In this paper, we report our result, both theoretical and experimental, on controlling Ga-vacancy-induced magnetism in GaN. First-principles calculations reveal that spontaneous spin polarization is created by a 3.0 \(\mu _\mathrm{B}\) local moment for GaN and the magnetic moment originates from the polarization of the unpaired 2\(p\) electrons of N surrounding the Ga vacancy. Such vacancies promote room-temperature ferromagnetics in GaN as evident from experimental results, which are consistent with theoretical simulations based on density functional theory. Concurrently, the band gap can be also adjusted by Ga vacancies.

2 Experimental

GaN nanoparticles were synthesized in a horizontal tube furnace. In a typical procedure, \(\hbox {Ga}_{2}\hbox {O}_{3}\) powder and \(\hbox {NH}_{3}\) were used as Ga and N sources. The \(\hbox {Ga}_{2}\hbox {O}_{3}\) powder was loaded into a ceramic boat and placed at the center of the quartz tube. The nanoparticles were grown by a two-step process. The first involves growing GaN nanoparticles: the furnace was flushed with argon (Ar, 99.99 %) gas until \(950~^{\circ }\hbox {C}\), then switched to NH\(_{3}\) gas flowing at 100–200 sccm, and subsequently the furnace was heated to \(980~^{\circ }\hbox {C}\). After 3 h thermal activation, the product was allowed to cool naturally to \(600~^{\circ }\hbox {C}\) in NH\(_{3}\) atmosphere. The second step involves continued growth, but in a reversed sequence: the quartz tube and product were heated again to the same temperature for 2 h in NH\(_{3}\) atmosphere. Next, the flow was switched to Ar gas and the product was cooled to room temperature naturally.

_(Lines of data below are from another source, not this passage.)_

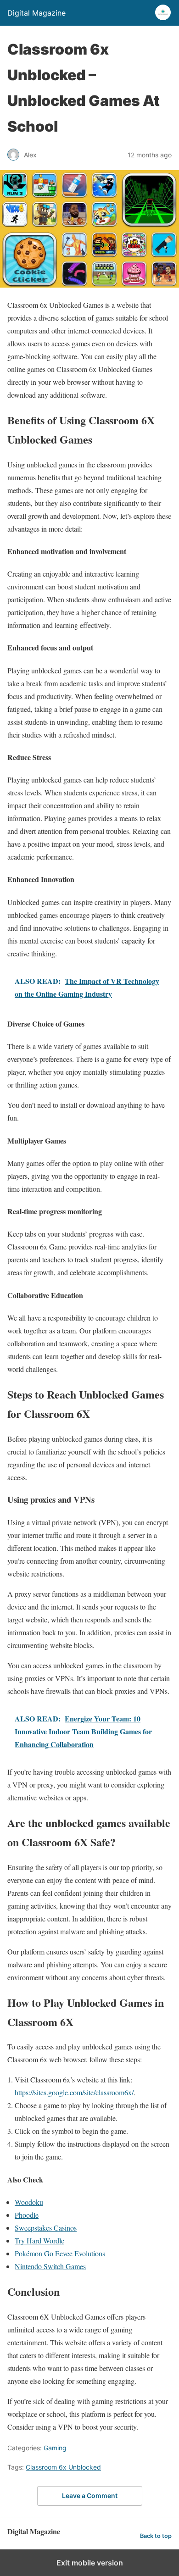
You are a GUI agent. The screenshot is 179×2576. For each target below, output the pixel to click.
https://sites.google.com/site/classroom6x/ (74, 2092)
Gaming (55, 2448)
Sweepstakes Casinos (46, 2227)
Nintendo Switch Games (50, 2266)
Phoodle (27, 2215)
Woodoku (29, 2202)
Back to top (156, 2535)
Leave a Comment (89, 2495)
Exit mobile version (89, 2562)
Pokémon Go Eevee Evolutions (60, 2253)
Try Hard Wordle (39, 2240)
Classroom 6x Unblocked (63, 2467)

The crystal, microstructures, and chemical components of the samples were analyzed using X-ray diffraction (XRD, M18XHF22-SRA, MAC Science Co. Japan) with a CuK\(\upalpha \) radiation source, scanning electron microscopy (SEM, 1430VP, LEO, Germany), and high-resolution transmission electron microscopy (HRTEM), (JEM-2100, JEOL Ltd, Japan). The optical transmittance measurements were performed using an ultraviolet (UV) absorption spectrophotometer, (U-3010, Hitachi, Japan). Photoluminescence spectra (PL) were collected at room temperature using a spectrofluorometer (RF-5301, Shimadzu, Japan). Raman spectra were recorded at room temperature using a laser Raman spectrometer (JY-HR800, Horiba Jobin Yvon SAS) under a back-scattering configuration mode using a 532-nm solid-state laser as excitation source. The X-ray absorption spectra (XAS) were measured at the BL08U beamline of the Shanghai Synchrotron Radiation Facility (SSRF). The magnetic properties were measured with a vibrating sample magnetometer (VSM, 7410 Series, Lake Shore, USA) and superconducting quantum interference device magnetometer (SQUID, MPMS-7, Quantum Design Inc., USA).

3 Results and discussion

Figure 1a shows the XRD pattern of the as-synthesized GaN nanoparticles (the sample of GaN-1). All diffraction peaks in the pattern can be indexed to a hexagonal wurtzite-structure with lattice constants \(a=b=3.189~{\AA }\) and \(c=5.186~{\AA }\) (ICDD-PDF: 50-0792, space group P6\(_{3}\)mc). Within the XRD sensitivity, no contributions from impurities or secondary phases were detected. This result was also supported by the corresponding EDS spectrum which contained only Ga and N signals (Fig. 1a inset).

Fig. 1

a XRD pattern of the GaN nanoparticles obtained using CuK\(\upalpha \) radiation. Inset is corresponding EDS image. b SEM image of the GaN nanoparticles. Inset is the corresponding HRTEM and FFT patterns. c Room-temperature photoluminescence spectrum of the GaN-1 sample excited at 325 nm. d Raman scattering of the GaN-1

The Ga/N ratio is 0.90. Typical SEM image of the GaN-1 product (Fig. 1b) shows that the nanoparticles have similar spindle shapes. These nanoparticles can be obtained in high yields with lengths of several hundred nanometers and diameters of 100–200 nm. The microstructural analysis of the nanoparticles, performed using HRTEM image of GaN-1 sample (upper inset Fig. 1b), revealed a clear lattice spacing of 0.231 nm, which is in agreement with the spacing of wurtzite GaN (ICDD-PDF: 50-0792). The lower inset is the corresponding fast Fourier transform (FFT) spectrum which confirms that the GaN nanoparticle is a single crystal.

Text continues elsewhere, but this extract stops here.